Cultural Decline. Some humans fear that vice, crime, and corruption indicate ongoing social decline or impending collapse. Other humans fear that problems of class division, pollution, education, and infrastructure indicate economic decline or impending collapse. These fears are perennial and unfounded. Past examples of the drastic decline or collapse of a culture or civilization have almost always been due to environmental change, or infection or invasion by outside humans. But after the advent of continental steam locomotion in the mid-1800s, no society remains unexposed to the infections of the others. Similarly, all societies have been made part of a single global human civilization which is not subject to invasion by outside humans. Environmental change indeed poses a set of challenges, but they seem to represent constraints on growth rather than seeds of collapse.
Cultural stagnation is another possible (but milder) kind of potential catastrophe. As in Ming China, Middle Ages Europe, or the Soviet Bloc, stagnation can result if a static ideology takes hold and suppresses dissent. Such a development seems unlikely, given the intellectual freedom and communication technology of the modern world. Ideologies with totalitarian potential include fideist religions, communism, and ecological primitivism.
Bioterrorism. Could a pathogen be genetically designed to be virulent enough to extinct humanity? A pathogen would have to be designed to spread easily from person to person, persist in the environment, resist antibiotics and immune responses, and cause almost 100% mortality. Designing for long latency (e.g. months) might be necessary to ensure wide distribution, but no length may be enough to infect every last human.
Robot Aggression. Some humans fear that the combination of robotics and artificial intelligence will in effect create a new dominant species that will not tolerate human control or even resource competition. These fears are misplaced. Artificial intelligence will be developed gradually by about 2200, and will not evolve runaway super-intelligence.
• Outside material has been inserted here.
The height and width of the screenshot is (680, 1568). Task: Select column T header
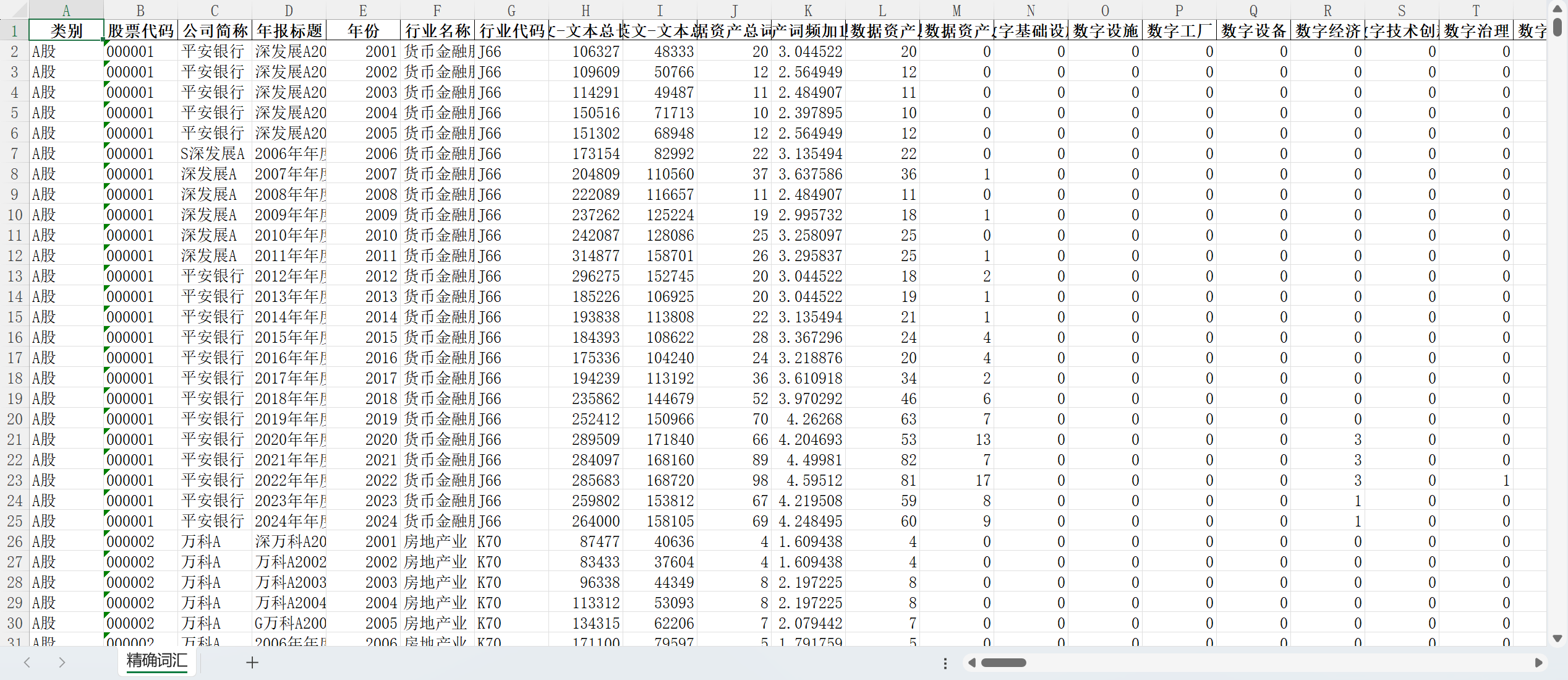(x=1476, y=10)
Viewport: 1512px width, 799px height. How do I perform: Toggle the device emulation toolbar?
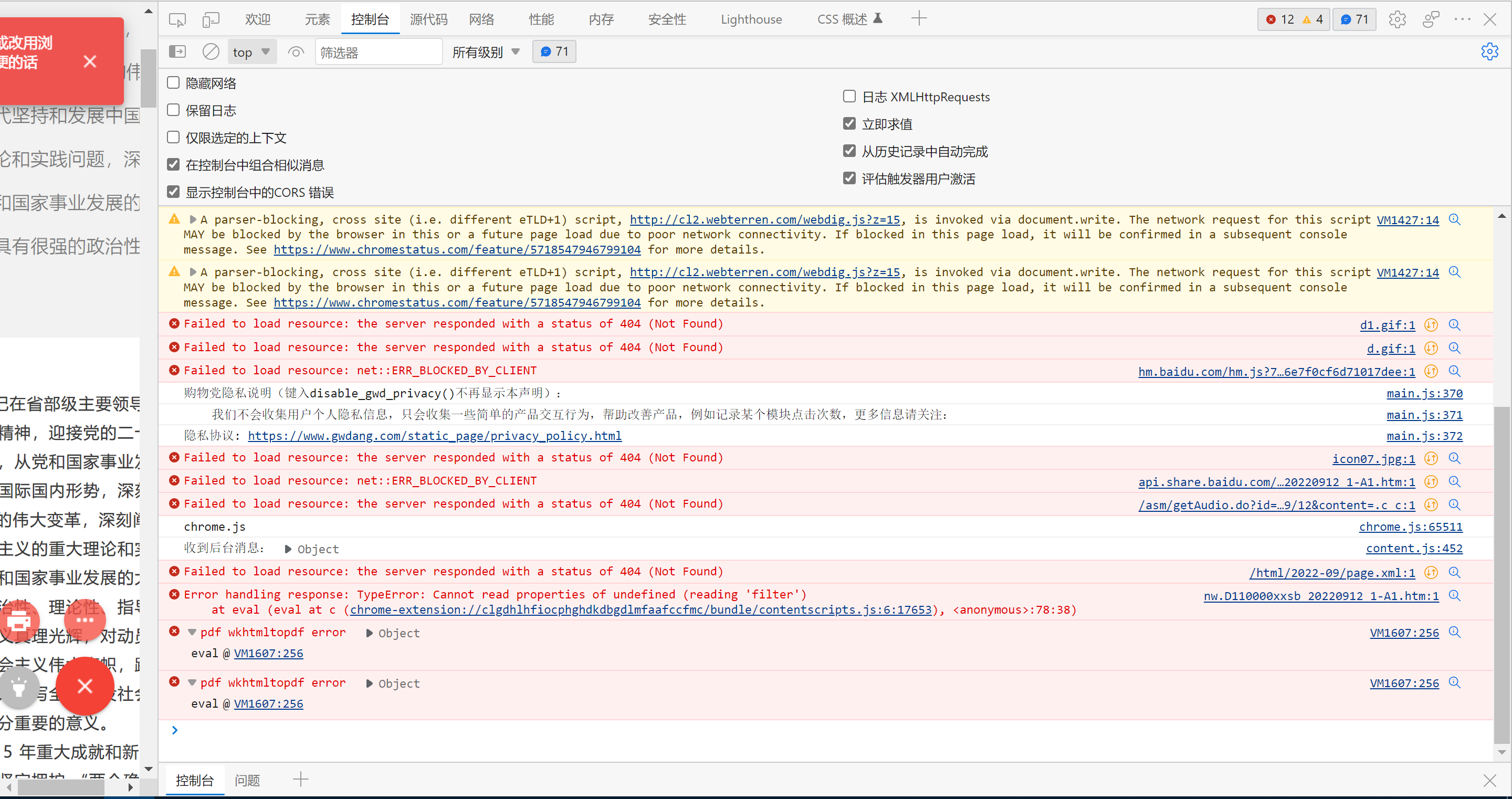[x=211, y=19]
Even when AI is integrated with artifactual life by the early 2200s, the time and energy constraints on artifactual persons will render them no more capable of global domination than any particular variety of humans (i.e. natural persons). Similarly, humanity's first Von Neumann probes will be incapable of overwhelming Earth's defenses even if they tried. To be truly dangerous, VN probes would have to be of a species with both true intelligence and a significant military advantage over humanity. Such a species would be unlikely to engage in alien aggression.
Nanoplague. Self-replicating nanotechnology could in theory become a cancer to the Earth's biosphere, replacing all ribonucleic life with nanotech life. The primary limit on the expansion of such nanotech life would, as for all life, be the availability of usable energy and material. Since any organic material would presumably be usable, the primary limit on how nanocancer could consume organic life would be the availability of usable energy. Fossil fuels are not sufficiently omnipresent, and fusion is not sufficiently portable, so nanocancer would, like ribonucleic microorganisms, have to feed on sunlight or organic tissues. Ribonucleic photosynthesis captures a maximum of about 10% of incident solar energy, while nanocancer should be able to capture at least 50%. The only way to stop nanocancer would be to cut off its access to energy and material or interfere with its mechanisms for using them.